Scan the entries for lines with the word "sidebar", then copy those lines.

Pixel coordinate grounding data
•••••

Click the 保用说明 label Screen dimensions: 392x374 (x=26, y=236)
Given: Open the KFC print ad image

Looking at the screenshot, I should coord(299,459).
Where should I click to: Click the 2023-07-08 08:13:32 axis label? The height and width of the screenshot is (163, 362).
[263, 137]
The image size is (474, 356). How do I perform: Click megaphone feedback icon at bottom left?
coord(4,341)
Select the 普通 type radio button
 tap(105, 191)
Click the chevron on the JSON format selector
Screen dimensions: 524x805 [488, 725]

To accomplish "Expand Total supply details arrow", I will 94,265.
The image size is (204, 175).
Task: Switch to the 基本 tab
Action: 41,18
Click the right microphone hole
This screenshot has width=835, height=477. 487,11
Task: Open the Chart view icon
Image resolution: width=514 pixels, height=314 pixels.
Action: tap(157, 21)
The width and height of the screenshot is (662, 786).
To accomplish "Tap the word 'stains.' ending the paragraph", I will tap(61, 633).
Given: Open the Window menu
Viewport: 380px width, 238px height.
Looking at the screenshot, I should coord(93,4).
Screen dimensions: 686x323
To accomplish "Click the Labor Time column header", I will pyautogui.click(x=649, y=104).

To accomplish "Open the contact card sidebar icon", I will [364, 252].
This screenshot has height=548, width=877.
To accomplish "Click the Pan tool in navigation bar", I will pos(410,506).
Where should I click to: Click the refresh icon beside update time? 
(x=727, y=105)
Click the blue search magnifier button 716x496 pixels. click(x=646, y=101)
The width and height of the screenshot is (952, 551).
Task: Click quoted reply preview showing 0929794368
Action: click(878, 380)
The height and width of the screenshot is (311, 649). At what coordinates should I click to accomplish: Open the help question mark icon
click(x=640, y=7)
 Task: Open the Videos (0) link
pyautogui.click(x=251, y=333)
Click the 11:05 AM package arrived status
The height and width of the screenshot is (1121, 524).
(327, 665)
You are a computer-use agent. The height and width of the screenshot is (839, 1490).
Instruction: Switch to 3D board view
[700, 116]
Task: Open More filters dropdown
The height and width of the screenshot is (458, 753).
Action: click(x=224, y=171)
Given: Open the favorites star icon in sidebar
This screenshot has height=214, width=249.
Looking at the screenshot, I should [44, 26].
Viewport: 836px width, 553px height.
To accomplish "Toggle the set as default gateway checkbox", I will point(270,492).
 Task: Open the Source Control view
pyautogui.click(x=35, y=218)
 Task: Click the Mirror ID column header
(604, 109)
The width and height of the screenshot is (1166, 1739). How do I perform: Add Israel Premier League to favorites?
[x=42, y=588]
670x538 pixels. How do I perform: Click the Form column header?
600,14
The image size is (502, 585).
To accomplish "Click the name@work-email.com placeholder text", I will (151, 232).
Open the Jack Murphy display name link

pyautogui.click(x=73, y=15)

•••••

Answer box -
To accomplish "Open the contact card sidebar icon", I will [364, 252].
Given: Open the favorites star icon in sidebar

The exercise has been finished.